Categorygithub.com/james-bowman/nlp

modulepackage

0.0.0-20210511120306-26d441fa0ded

Repository: https://github.com/james-bowman/nlp.git

Documentation: pkg.go.dev

# README

Natural Language Processing

Implementations of selected machine learning algorithms for natural language processing in golang. The primary focus for the package is the statistical semantics of plain-text documents supporting semantic analysis and retrieval of semantically similar documents.

Built upon the Gonum package for linear algebra and scientific computing with some inspiration taken from Python's scikit-learn and Gensim.

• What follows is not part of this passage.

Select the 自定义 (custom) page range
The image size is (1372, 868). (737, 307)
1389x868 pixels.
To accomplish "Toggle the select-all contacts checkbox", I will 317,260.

Check out the companion blog post or the Go documentation page for full usage and examples.

Features

LSA (Latent Semantic Analysis aka Latent Semantic Indexing (LSI)) implementation using truncated SVD (Singular Value Decomposition) for dimensionality reduction.
Fast comparison and retrieval of semantically similar documents using SimHash(random hyperplanes/sign random projection) algorithm with multi-index and Forest schemes for LSH (Locality Sensitive Hashing) to support fast, approximate cosine similarity/angular distance comparisons and approximate nearest neighbour search using significantly less memory and processing time.
Random Indexing (RI) and Reflective Random Indexing (RRI) (which extends RI to support indirect inference) for scalable Latent Semantic Analysis (LSA) over large, web-scale corpora.
Latent Dirichlet Allocation (LDA) using a parallelised implementation of the fast SCVB0 (Stochastic Collapsed Variational Bayesian inference) algorithm for unsupervised topic extraction.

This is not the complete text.